Выбрать главу

В свое время на меня огромное впечатление произвели книги «У войны не женское лицо» и «Последние свидетели». Тема войны как травмы меня давно интересовала, а такого прямого доступа к опыту людей было немного. Понятно, что о таком не рассказывали ветераны школьникам, не показывали по телевизору и не писали в «правильной» литературе — там все больше про чувства, про любовь к Родине и долг, а про то, как обходились девчонки на фронте с месячными — нету. Хотя, если честно, на человека, на женщину, гораздо большее влияние оказывает не любовь к Родине, а вот этот опыт, когда она идет по жаре километр за километром, и по ногам течет, и все саднит, а мужчины отводят глаза. С этим опытом, с этим следом в душе она потом живет жизнь, рожает и растит дочерей и сыновей, и этот опыт отражается на том, как она их растит. И как они потом растят своих. Этот опыт переплавляется потом в самое разное, и, не зная о нем, невозможно понять очень многое в сегодняшних российских семьях и в отношениях между людьми, а это уже имеет прямое отношение к моей профессии.

Трансгенерационная передача травматического опыта и его последствий внутри семей — это очень для меня важная тема, я столько раз, начиная распутывать клубок с чего-то, казалось бы, вовсе далекого, натыкалась именно на это.

Начинаем разговор с молодой приемной мамой, которая жалуется на непонятную ей самой неприязнь к долгожданному малышу, такому вроде славному, нуждающемуся в ее любви. Она все для него делает, а сама не чувствует ничего, кроме тоски, долга, безнадежности и страха осуждения. И вот, не всегда, но довольно часто, перебрав все, лежащее ближе к поверхности: недостаточную подготовку к приему ребенка, сложности в отношениях с мужем, накопившуюся усталость, детские обиды, и выяснив, что все это может и есть, но «не то», не вызывает узнавания и эмоционального отклика, мы утыкаемся в всплывающее «вдруг» воспоминание о семейной истории, когда-то слышанной в детстве. Про бабушку этой сегодняшней мамы, младшую из нескольких детей, оставшуюся без матери вскоре после рождения. Отец женился почти сразу на молодой девушке, чтобы за детьми было кому смотреть. А тут начался голод. Большой голод. Отец умер, кто-то из детей тоже, кого-то из старших успели приткнуть учиться в ФЗУ, а младшую мачеха каким-то образом вывезла в город и там оставила но вокзале — в три года. Потом детдом, где ее через десять лет нашел кто-то из выживших старших. Историю в семье рассказывали с осуждением — «своего бы не оставила». А когда мы вспоминаем эту историю сейчас и думаем, каково было этой самой мачехе, у сегодняшней благополучной молодой женщины слезы потоком — и она узнает все свои чувства: тоску, обреченность, долг спасти чужого ребенка, и никакой любви и радости материнства, а вслед — только осуждение. Неосознанный, непринятый, похороненный в семейной памяти на долгие годы опыт всплывает в ответ на некое сходство ситуации — приемный младенец на руках — и подчиняет себе сегодняшние чувства. Не зная этого исторического контекста, не понимая, через что пришлось пройти целым поколениям, с российскими семьями работать невозможно, это мое глубокое профессиональное убеждение.
___
■ ЗАДАНИЕ ■
Подхватите фрагмент о передаче травматического опыта между поколениями и продолжите его сразу после последнего предложения. Следующий далее материал взят из другого источника.

■ ИСХОДНЫЕ ДАННЫЕ ■
___
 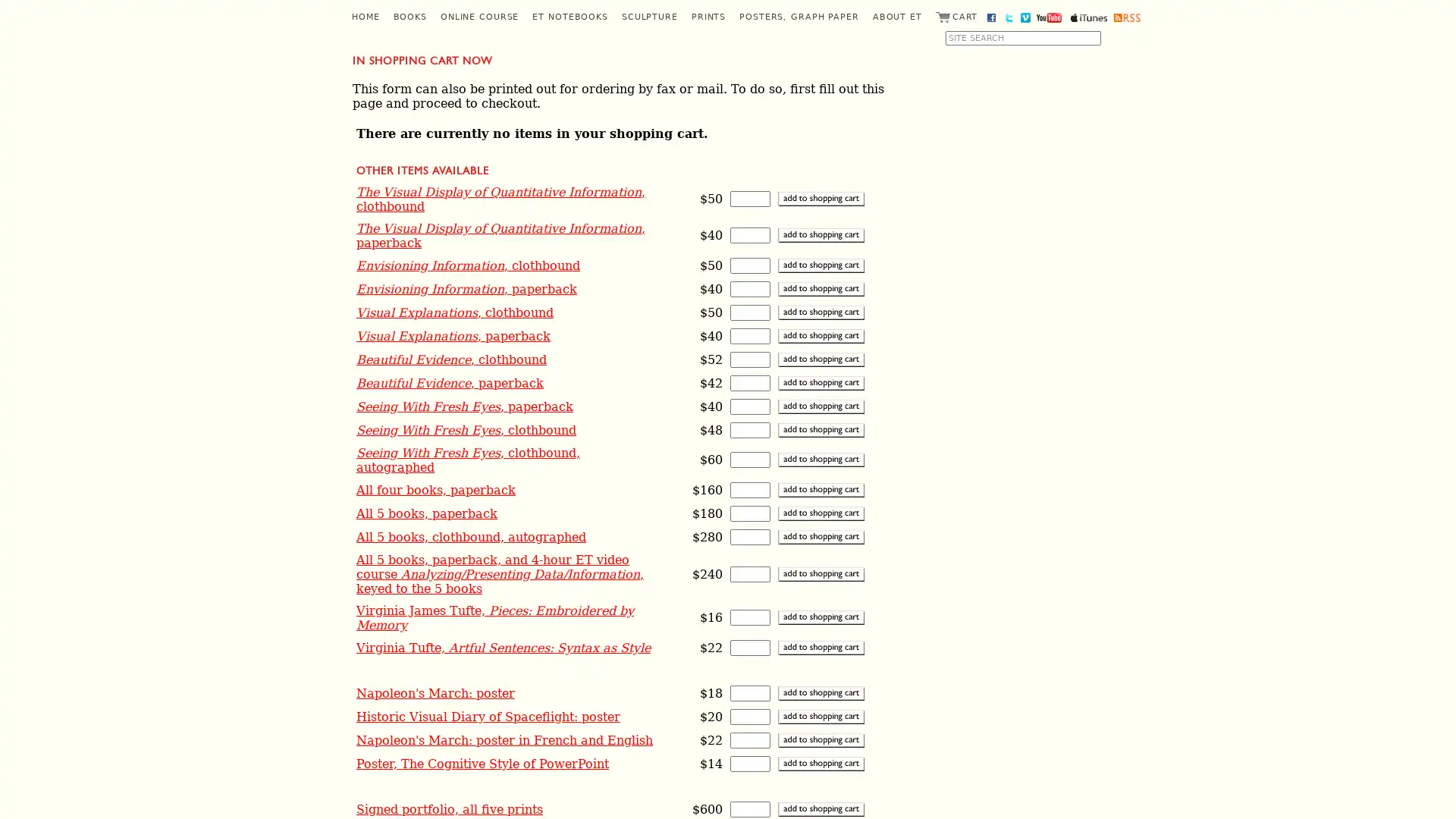 What do you see at coordinates (821, 647) in the screenshot?
I see `add to shopping cart` at bounding box center [821, 647].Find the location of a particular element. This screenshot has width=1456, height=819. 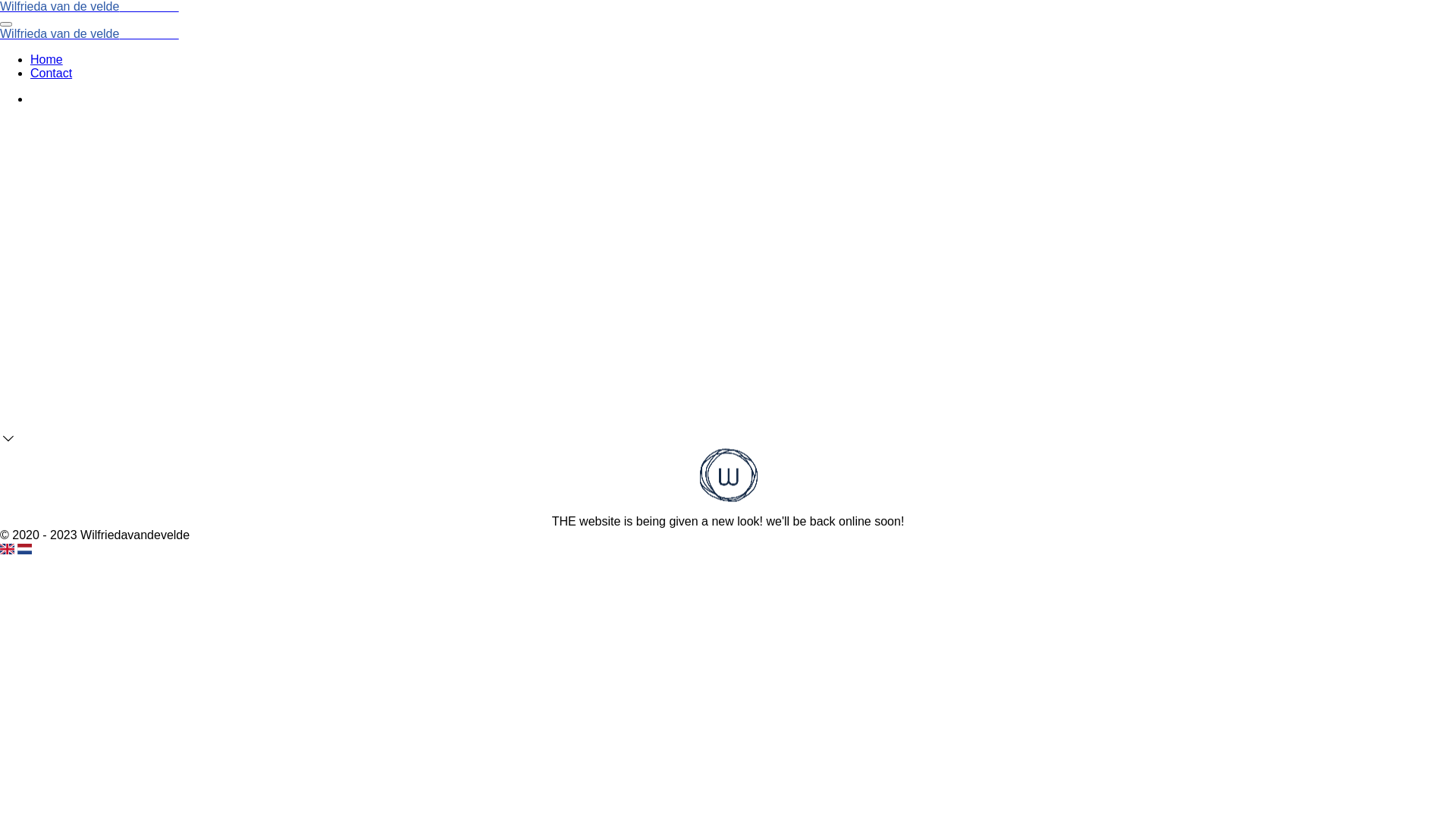

'Current language' is located at coordinates (7, 549).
___
■ РЕЗУЛЬТАТ ВЫПОЛНЕНИЯ ■
Это очень мало кому по силам

Вторая причина тоже связана с профессией, я хорошо представляю себе, каково это — пропускать через себя подобный материал. Слушать, принимать, выдерживать, когда не знаешь, что тяжелее слышать — судорожные рыдания или спокойный отстраненный голос. Я очень хорошо знаю, чего это стоит, поскольку приходится иногда слушать рассказы бывших воспитанников детских домов или их приемных родителей — там та же степень инфернальности, что в рассказах о войне, та же тотальная незащищенность маленького человека в жерновах. Никакие деньги, никакая известность, никакие премии и гранты — ничто не стоит того, чтобы, однажды побывав в этой преисподней, снова и снова туда добровольно спускаться, притом что тебе лично это не нужно и тебе ничего не грозит из этого. Но кто-то же должен.

Больше шансов спуститься туда и выйти обратно у человека с достаточным запасом внутреннего благополучия. Приходилось читать упреки, что Алексиевич не свой опыт осмысляет, а опыт других людей использует. Честно говоря, такой свой опыт осмыслить и описать — это очень мало кому по силам. Единицам. И обычно это очень незаурядные люди: Франкл, Шаламов. А как услышать голоса остальных? Тех, кто никогда бы не написал книгу? Кто их спросит, кто запишет? Алексиевич успела, и это очень ценно.

Мы не можем изменить историю и спасти этих людей от их травматического прошлого (ну, психолог здесь может несколько больше чем писатель, и все равно не то чтобы очень много). Но они имеют право быть хотя бы выслушаны. Хотя бы сохранить свои голоса, не кануть в Лету безмолвным расходным материалом истории.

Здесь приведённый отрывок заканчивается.